At expiration (or early exercise) the OCC just nets out all the ITM contracts and sends instructions to brokers on where to send shares and money.

Subvisual Haze
Nov 22, 2003

The building was on fire and it wasn't my fault.

Fireside Nut posted:

Sorry if these are silly questions but I’ve never traded options beyond simple buying calls/puts. If you sell calls/puts, you can just close them at any time like that? I figured you have to white knuckle it out until the expiration date.

What happens to the contract when you close your position? Does it mean another trader or market maker has purchased the “selling” side of the contract?
Yeah that's the cool thing about selling options that doesn't get expressed very well in the Profit/Loss Graphs, they can be freely traded and exited before expiration. If I sell one call contract, I am holding -1 of that contract. If at any point I instead buy one of the exact same contract being sold in the open market and my position is closed (-1+1=0). This is a "buy to close" order, it closed out my earlier "sell to open".

Pastrami
May 27, 2004
Fear the Lunch Meat

Baddog posted:

Extremely good point. Yellow is very high volatility right now, but I think it's prolly near peak vol. At least if it doesn't get squeezed anymore!

So my sense is price heading down, vol heading down, like a deflating balloon. Sell calls on this chart.

But I'm not an animal, so sell call spreads, with about the highest upper bounds available.

Yeah and stocks like that have inverse spot vol correlation. So it’s like selling puts on a normal stock. Normal stock, if it goes down, vol goes up typically, so selling puts can be dangerous as you eat the delta expansion due to Vega and gamma. But yeah for a meme stock if it goes down it’ll typically get IV crushed on the way down, just be mindful you eat massive poo poo as it runs up in your face.

notwithoutmyanus
Mar 17, 2009
Maybe you guys should also explain what happens if they're exercised on call/put writing, because we all know that can happen.

Jenkl
Aug 5, 2008

This post needs at least three times more shit!

notwithoutmyanus posted:

Maybe you guys should also explain what happens if they're exercised on call/put writing, because we all know that can happen.

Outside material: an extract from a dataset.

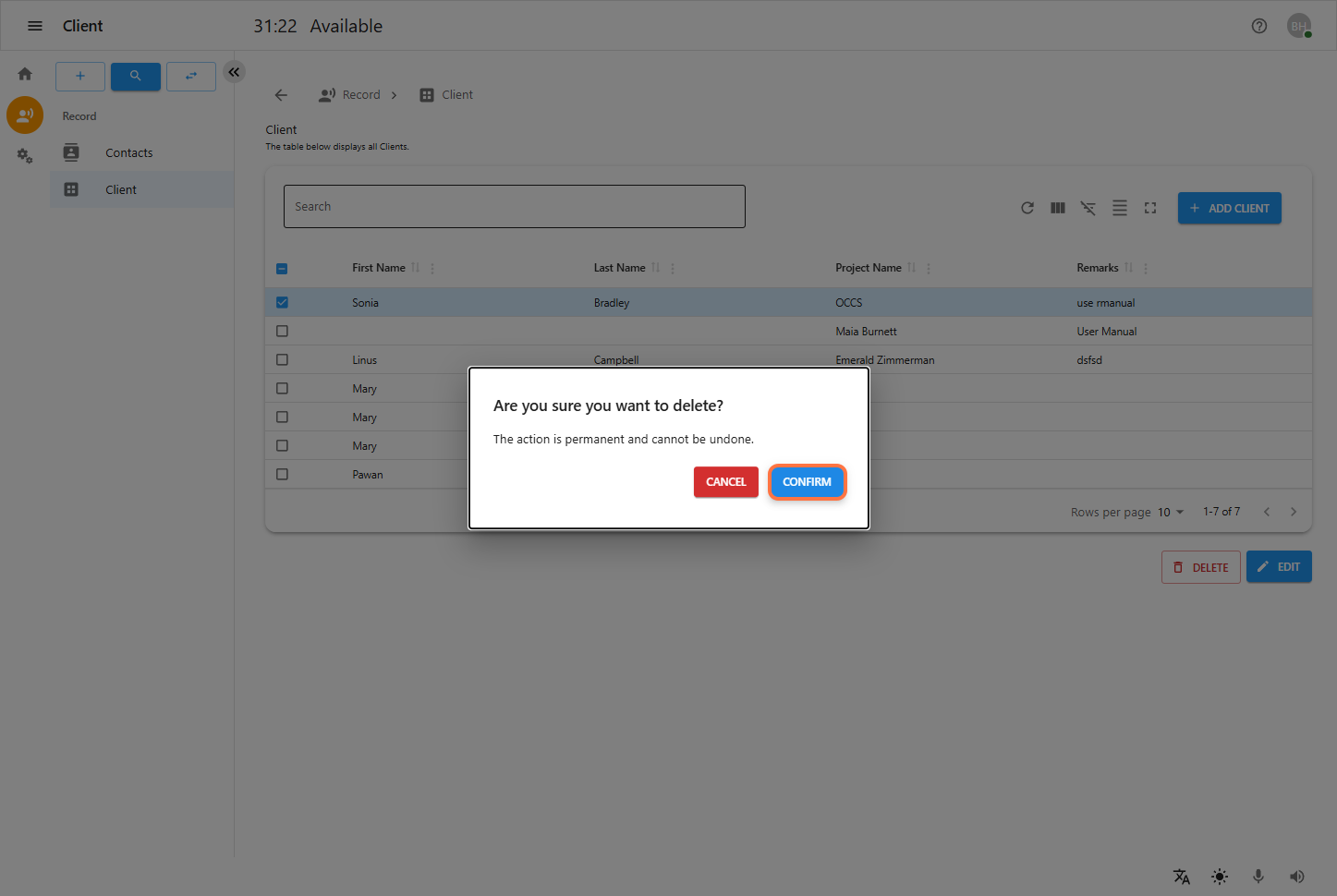This screenshot has width=1337, height=896.
Task: Toggle table row density icon
Action: [1119, 208]
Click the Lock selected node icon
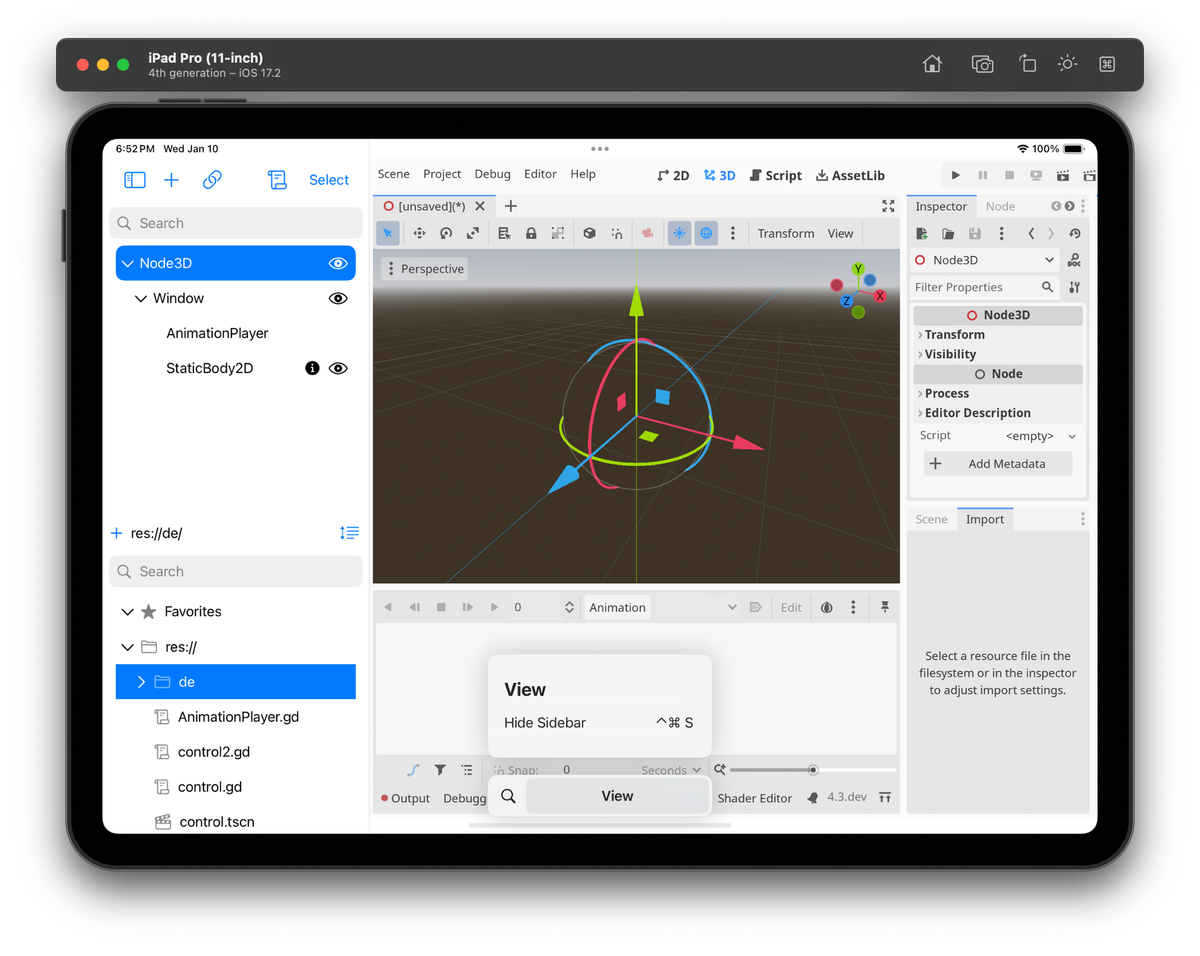The width and height of the screenshot is (1200, 956). pyautogui.click(x=531, y=232)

Yeah theory can be enticingly simple and then you get assigned.

Baddog
May 12, 2001
Assigned early? It has happened to me, but I dunno why people do it when they are giving up premium vs just selling their option. It was a low volume market, so I guess they just hammered the "I want out right now" button, instead of putting in a limit order for an extra couple hundred bucks and having to babysit it for a few minutes. It did make me worried they knew something that I didn't, but it was a non-event.

I guess an edge case that makes sense is if there is a dividend coming up that is larger than the remaining extrinsic value of the call, it would make sense to exercise it early. (but I was put shares)

If getting put the shares sends you into margin, you will get charged interest until you get the shares sold. And if you have shares called away, maybe that was a larger taxable event than what you were anticipating when you sold the call.

I have sold a *lot* of contracts over the last couple years, and only been assigned early on a handful. It does happen though. We should just get rid of American-style options!

Fireside Nut
Feb 10, 2010

turp




Thanks - appreciate the explanations!

Pastrami
May 27, 2004
Fear the Lunch Meat

Jenkl posted:

Yeah theory can be enticingly simple and then you get assigned.

Assignment is one of the most inappropriately stigmatized parts of selling options.

Sufficiently capitalized, with correct margining (portfolio margin) and selling options at appropriate size for your portfolio, assignment is basically a non-issue. Even with reg-T margining it is generally a simple affair, but your chances of getting the oft-stigmatized margin call do increase.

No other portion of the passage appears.